• **Ausgangsdokument**
==================================================

© JUNGE FREIHEIT Verlag GmbH & Co.  www.jungefreiheit.de    18/02 26. April 2002

 
Keine Offensive im Bund
Schill-Partei: Nach dem Scheitern in Sachsen-Anhalt beschränkt sich die Politik auf die Länder
Peter Freitag

Nachdem die Schill-Partei ihren Hamburger Paukenschlag elbaufwärts nicht wiederholen konnte, gab der Parteivorsitzende am Montag noch vor Zusammenkunft des Bundesvorstandes bekannt, daß er gegen ein Antreten bei der Bundestagswahl sei. Oberstes Wahlziel der Partei, so Schill, ist das Verhindern einer neuen rot-grünen Bundesregierung; es sei daher "nicht zu rechtfertigen", daß man antrete, da das Scheitern an der Fünf-Prozent-Hürde drohe.

==================================================

• **Zu erledigen**
- A) Nenne jedes Wort mit Bindestrich aus dem Artikel über die Schill-Partei, jedes nur einmal.
- B) Entnimm dem Artikel über die Schill-Partei den Abschnitt, der mit den Worten "Keine Offensive im" beginnt und mit "der Fünf-Prozent-Hürde drohe." endet, und gib ihn wortgetreu wieder.
- C) Schreib den Artikel über die Schill-Partei im selben Ton weiter, anschließend an seinen letzten Satz.

• **Bereitgestellte Daten**
==================================================

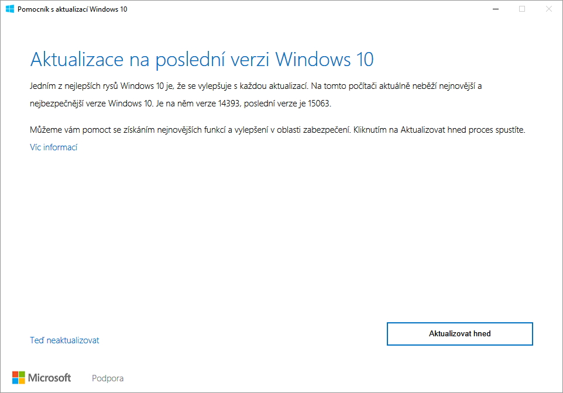
Task: Click "Windows 10" in the blue heading
Action: point(324,60)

==================================================

• **Antworten nacheinander**
- A) Schill-Partei, Sachsen-Anhalt, rot-grünen, Fünf-Prozent-Hürde

- B)
Keine Offensive im Bund
Schill-Partei: Nach dem Scheitern in Sachsen-Anhalt beschränkt sich die Politik auf die Länder
Peter Freitag

Nachdem die Schill-Partei ihren Hamburger Paukenschlag elbaufwärts nicht wiederholen konnte, gab der Parteivorsitzende am Montag noch vor Zusammenkunft des Bundesvorstandes bekannt, daß er gegen ein Antreten bei der Bundestagswahl sei. Oberstes Wahlziel der Partei, so Schill, ist das Verhindern einer neuen rot-grünen Bundesregierung; es sei daher "nicht zu rechtfertigen", daß man antrete, da das Scheitern an der Fünf-Prozent-Hürde drohe.

- C)
Schill sieht in diesem Fall die Gefahr, daß dadurch dem bürgerlichen Lager Stimmen für einen Regierungswechsel fehlen könnten, er sich also unfreiwillig zum "Steigbügelhalter" der jetzigen Regierung mache. Unberührt bleibt von diesen Überlegungen jedoch die Entscheidung, zu den Landtagswahlen in Mecklenburg-Vorpommern und in Niedersachsen anzutreten.

Schills Votum erinnert an seine gleichlautende Aussage, nachdem die Union Edmund Stoiber zum Kanzlerkandidaten gekürt hatte. Und wie damals erntet der Vorsitzende Widerspruch aus den Reihen seiner Gefolgschaft, die weniger das strategische Kalkül als vielmehr das eigene Profil im Auge hat. Denn so ehrenwert Schills Motive sein mögen, unproblematisch ist die Lage für die Partei Rechtsstaatlicher Offensive nicht. Schill wird wieder mit dem Vorwurf konfrontiert werden, er mache sich zum Erfüllungsgehilfen der Union. Unmut wird sich mit großer Wahrscheinlichkeit vor allem unter denjenigen Mitgliedern regen, die aus Enttäuschung die C-Parteien verlassen haben, weil diese die Schwerpunktthemen der Schill-Partei immer nur zu Wahlkampfzeiten offensiv vertreten. Sollte Schill sich jedoch statt zu einer Alternative nur zu einem Anhängsel entwickeln, wäre die Euphorie und damit auch der Mitgliederzulauf schnell beendet.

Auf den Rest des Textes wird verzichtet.